(Quoted text)
* * * * *

What if I just reinstalled php, but did not `# make clean`.  Do you think these errors would stop (would those missing files now be found?)


----------



## DutchDaemon (Jan 14, 2011)

No, I wouldn't do that. There are several ways in which that /work/ directory may get deleted. This is becoming a nasty, almost inextricable mess. You really need to find a way to get that old source-based (non-port) installation entirely off of your disks, followed by a full reinstall of the port. So long as 'chunks' of that old php installation keep floating around in your (application _and_ library) search path you will keep experiencing segfaults and weird error messages. Other than wiping and starting over or what I propsed in post #4, I don't see a lot of options to untangle this mess.


----------



## juv123 (Jan 14, 2011)

Ok.  If I understand the chroot option, this allows me to install the full source-based php in some directory that is somehow removed (so it doesn't touch anything else on the server).  Then use that install to find all of the php files that were installed and `# rm` them from my working directory.

If this is the case, this is a bit over my head.  Would you be willing to step me through the process?


----------



## DutchDaemon (Jan 14, 2011)

In that case it's probably better to check whether the source install has a DESTDIR= or INSTALLDIR= option, so that it can be installed under e.g. /tmp/php/.


----------

* * * * *

(Exercise brief) In the forum thread, what example directory does DutchDaemon suggest installing the source-based php under? The listing that follows has no connection to the forum thread.

* * * * *

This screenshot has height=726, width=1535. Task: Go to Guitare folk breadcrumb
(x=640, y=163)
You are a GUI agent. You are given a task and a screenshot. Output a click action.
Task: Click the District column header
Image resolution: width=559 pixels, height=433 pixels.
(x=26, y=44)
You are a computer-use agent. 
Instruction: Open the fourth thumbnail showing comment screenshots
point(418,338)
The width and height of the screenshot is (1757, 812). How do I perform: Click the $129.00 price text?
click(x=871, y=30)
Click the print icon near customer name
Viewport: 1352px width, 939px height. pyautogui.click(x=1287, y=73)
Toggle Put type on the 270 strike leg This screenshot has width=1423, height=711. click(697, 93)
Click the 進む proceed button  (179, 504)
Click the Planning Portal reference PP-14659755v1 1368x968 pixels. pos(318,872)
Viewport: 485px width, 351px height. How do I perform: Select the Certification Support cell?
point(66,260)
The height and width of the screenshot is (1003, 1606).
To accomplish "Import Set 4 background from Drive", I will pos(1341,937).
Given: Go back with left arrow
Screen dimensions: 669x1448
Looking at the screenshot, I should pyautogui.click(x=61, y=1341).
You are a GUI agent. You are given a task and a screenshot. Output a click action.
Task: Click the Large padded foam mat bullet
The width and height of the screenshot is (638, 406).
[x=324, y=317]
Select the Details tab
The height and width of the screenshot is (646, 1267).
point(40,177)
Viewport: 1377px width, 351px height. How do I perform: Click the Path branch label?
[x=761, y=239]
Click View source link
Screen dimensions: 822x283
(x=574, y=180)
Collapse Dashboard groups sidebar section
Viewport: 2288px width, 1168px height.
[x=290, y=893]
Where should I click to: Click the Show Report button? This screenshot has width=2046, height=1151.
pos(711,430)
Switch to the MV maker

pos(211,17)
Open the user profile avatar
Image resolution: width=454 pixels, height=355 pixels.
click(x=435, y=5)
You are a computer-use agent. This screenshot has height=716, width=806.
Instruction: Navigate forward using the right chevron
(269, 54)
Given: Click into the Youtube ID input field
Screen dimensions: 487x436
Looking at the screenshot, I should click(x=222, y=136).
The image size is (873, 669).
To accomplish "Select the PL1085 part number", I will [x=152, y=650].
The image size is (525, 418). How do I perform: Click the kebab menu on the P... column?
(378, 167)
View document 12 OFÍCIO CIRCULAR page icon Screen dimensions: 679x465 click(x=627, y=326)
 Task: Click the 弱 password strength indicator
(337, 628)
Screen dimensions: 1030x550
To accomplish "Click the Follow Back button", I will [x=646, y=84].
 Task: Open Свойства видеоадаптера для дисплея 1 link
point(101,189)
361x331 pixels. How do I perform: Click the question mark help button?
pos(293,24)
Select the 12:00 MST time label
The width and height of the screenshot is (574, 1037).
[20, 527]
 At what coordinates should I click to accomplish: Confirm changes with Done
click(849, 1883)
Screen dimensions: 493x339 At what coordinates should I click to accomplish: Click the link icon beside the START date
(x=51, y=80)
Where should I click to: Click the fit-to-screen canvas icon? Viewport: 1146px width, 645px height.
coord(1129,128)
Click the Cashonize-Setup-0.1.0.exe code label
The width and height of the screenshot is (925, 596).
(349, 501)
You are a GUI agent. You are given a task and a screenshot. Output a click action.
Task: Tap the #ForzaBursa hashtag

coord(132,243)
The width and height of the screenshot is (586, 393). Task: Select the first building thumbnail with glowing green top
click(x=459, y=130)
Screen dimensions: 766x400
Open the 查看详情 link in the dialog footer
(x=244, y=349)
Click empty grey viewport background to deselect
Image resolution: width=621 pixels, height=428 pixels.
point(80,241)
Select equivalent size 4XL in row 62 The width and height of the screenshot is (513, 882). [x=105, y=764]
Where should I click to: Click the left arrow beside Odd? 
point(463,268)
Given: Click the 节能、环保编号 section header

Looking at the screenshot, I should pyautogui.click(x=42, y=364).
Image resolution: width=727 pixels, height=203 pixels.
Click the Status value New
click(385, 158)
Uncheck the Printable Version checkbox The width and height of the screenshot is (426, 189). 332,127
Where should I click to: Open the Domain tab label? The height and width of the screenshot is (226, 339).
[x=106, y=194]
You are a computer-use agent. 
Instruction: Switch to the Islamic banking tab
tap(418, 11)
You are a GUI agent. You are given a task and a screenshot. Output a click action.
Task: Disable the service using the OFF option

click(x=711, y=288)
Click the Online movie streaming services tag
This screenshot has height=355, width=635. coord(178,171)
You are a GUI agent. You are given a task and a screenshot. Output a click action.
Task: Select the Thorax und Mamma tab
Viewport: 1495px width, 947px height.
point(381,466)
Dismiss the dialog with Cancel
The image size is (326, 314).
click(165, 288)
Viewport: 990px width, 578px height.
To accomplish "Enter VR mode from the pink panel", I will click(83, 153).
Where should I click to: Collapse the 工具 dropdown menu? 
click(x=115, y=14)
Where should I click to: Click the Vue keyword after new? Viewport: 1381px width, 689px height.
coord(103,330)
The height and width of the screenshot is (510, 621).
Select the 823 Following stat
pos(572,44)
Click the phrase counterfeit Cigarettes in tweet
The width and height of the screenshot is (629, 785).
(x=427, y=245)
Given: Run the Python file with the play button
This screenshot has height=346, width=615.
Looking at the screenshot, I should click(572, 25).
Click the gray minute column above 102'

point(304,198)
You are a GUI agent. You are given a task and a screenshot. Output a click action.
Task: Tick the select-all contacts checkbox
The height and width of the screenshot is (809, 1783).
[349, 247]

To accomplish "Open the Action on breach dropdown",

* * * * *

(Response to the task) /tmp/php/